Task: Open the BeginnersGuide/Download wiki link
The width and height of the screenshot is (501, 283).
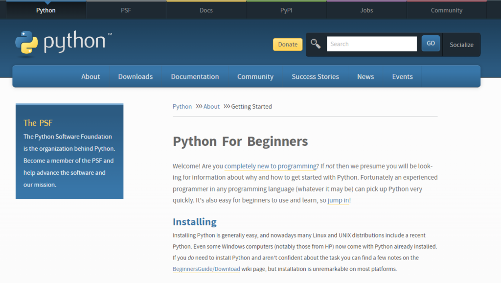Action: point(206,269)
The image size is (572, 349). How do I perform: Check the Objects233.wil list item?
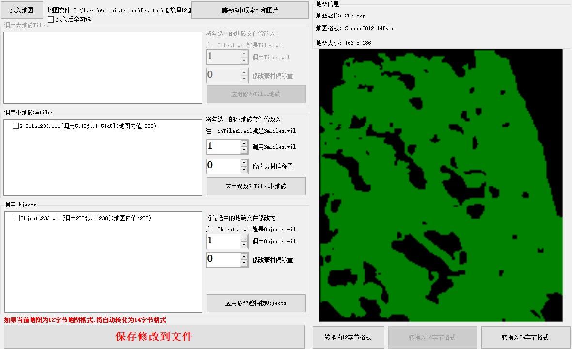click(x=17, y=218)

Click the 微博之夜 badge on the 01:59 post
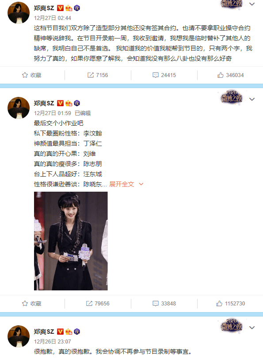pyautogui.click(x=231, y=98)

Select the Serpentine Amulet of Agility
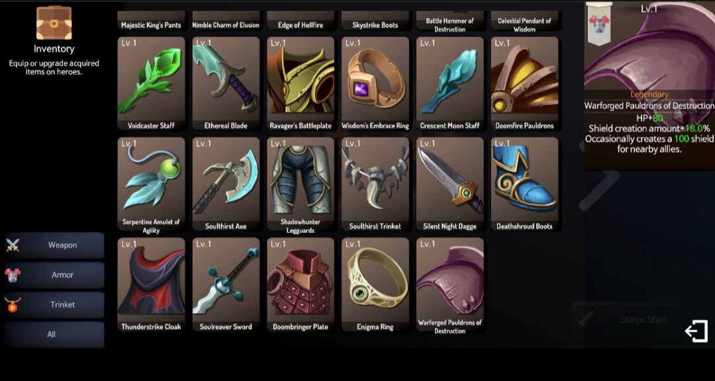pyautogui.click(x=152, y=184)
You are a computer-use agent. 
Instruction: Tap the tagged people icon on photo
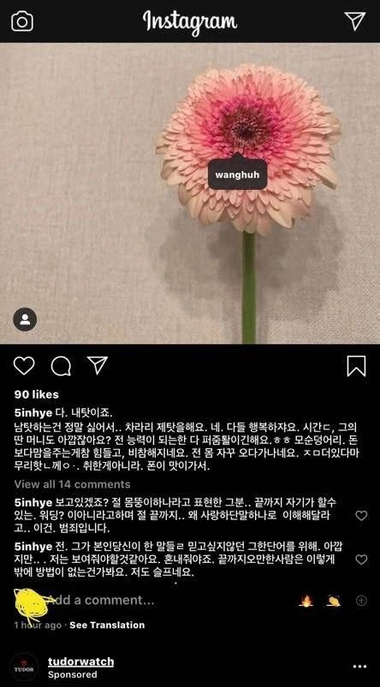click(25, 319)
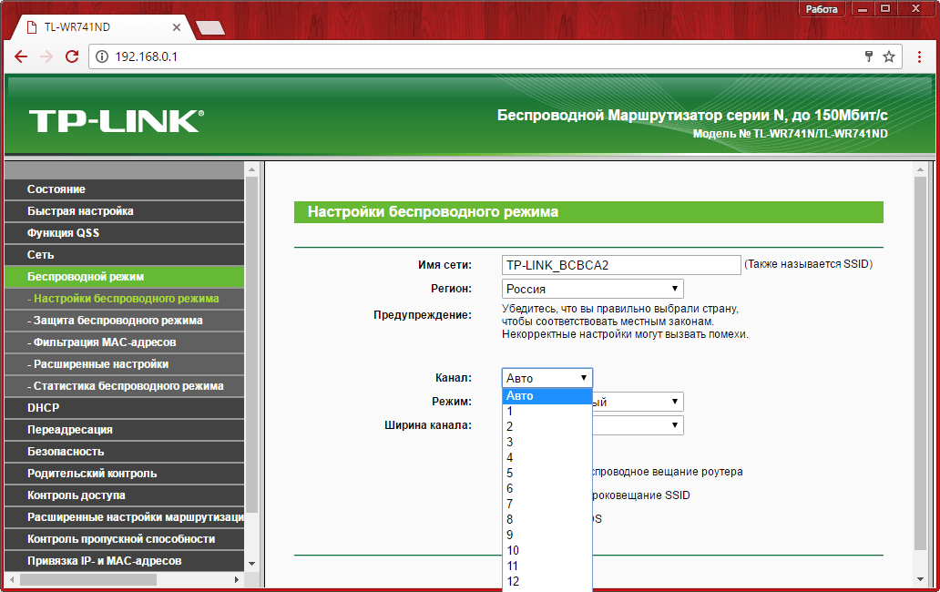Select channel 6 from the list
Screen dimensions: 940x592
pos(510,488)
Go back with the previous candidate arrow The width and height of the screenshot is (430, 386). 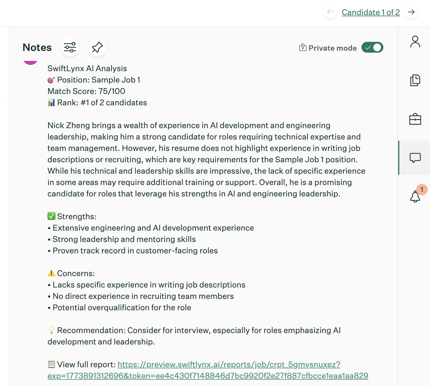point(330,12)
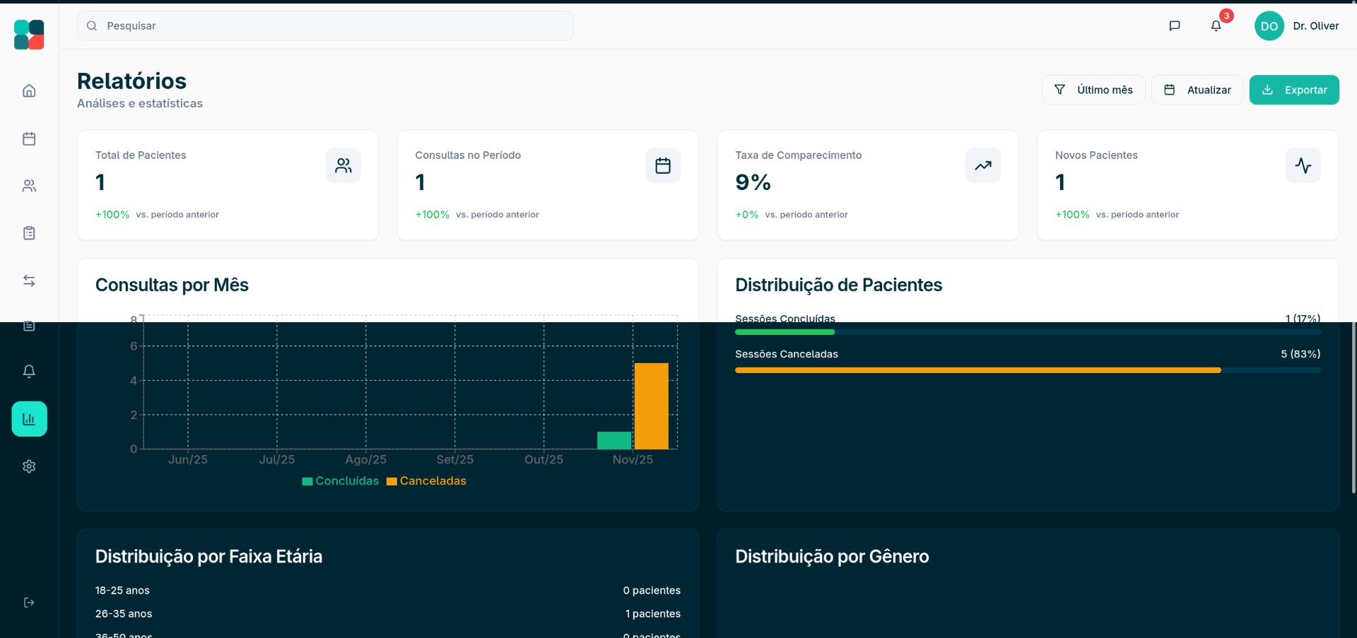
Task: Toggle the Concluídas legend item
Action: (341, 481)
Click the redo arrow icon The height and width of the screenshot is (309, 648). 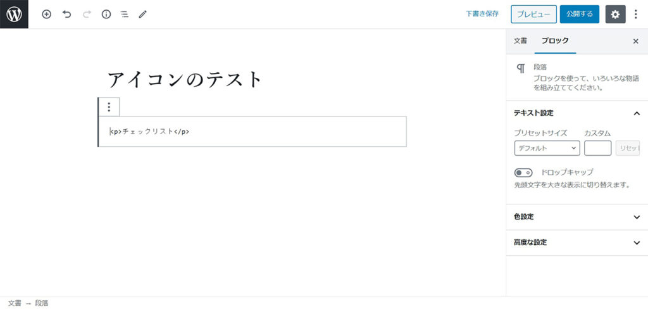(87, 14)
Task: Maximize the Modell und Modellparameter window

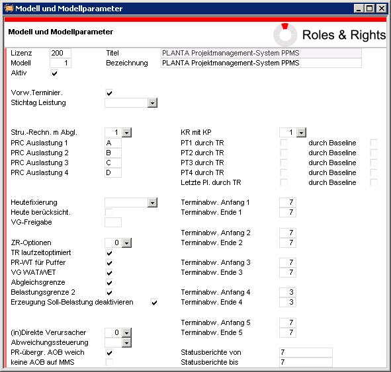Action: coord(370,9)
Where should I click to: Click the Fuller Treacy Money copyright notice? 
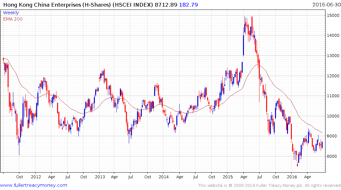(269, 186)
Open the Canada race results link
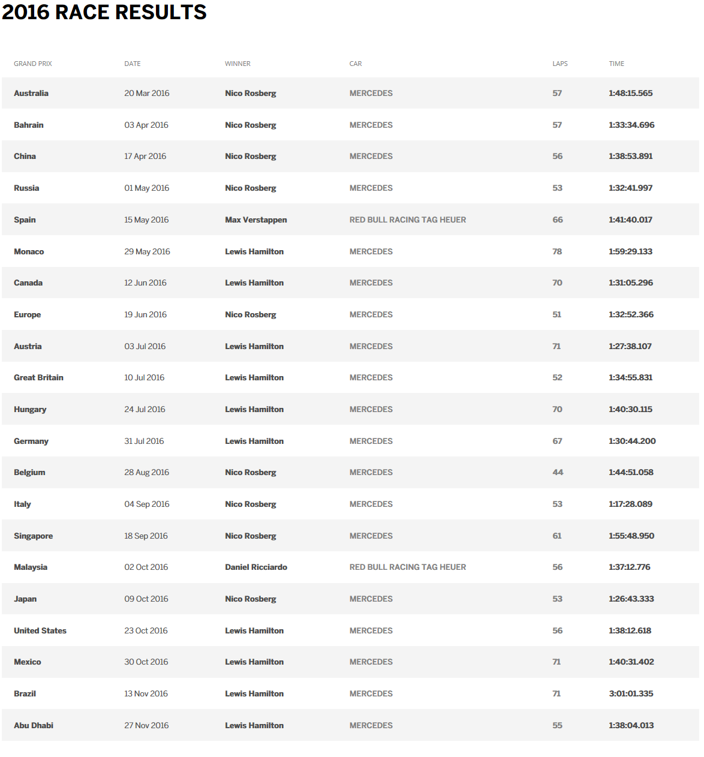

★ ★ ★

Exercise » Report the number of lines in the listing where the string "link" appears, and nothing besides.

Completed task » 2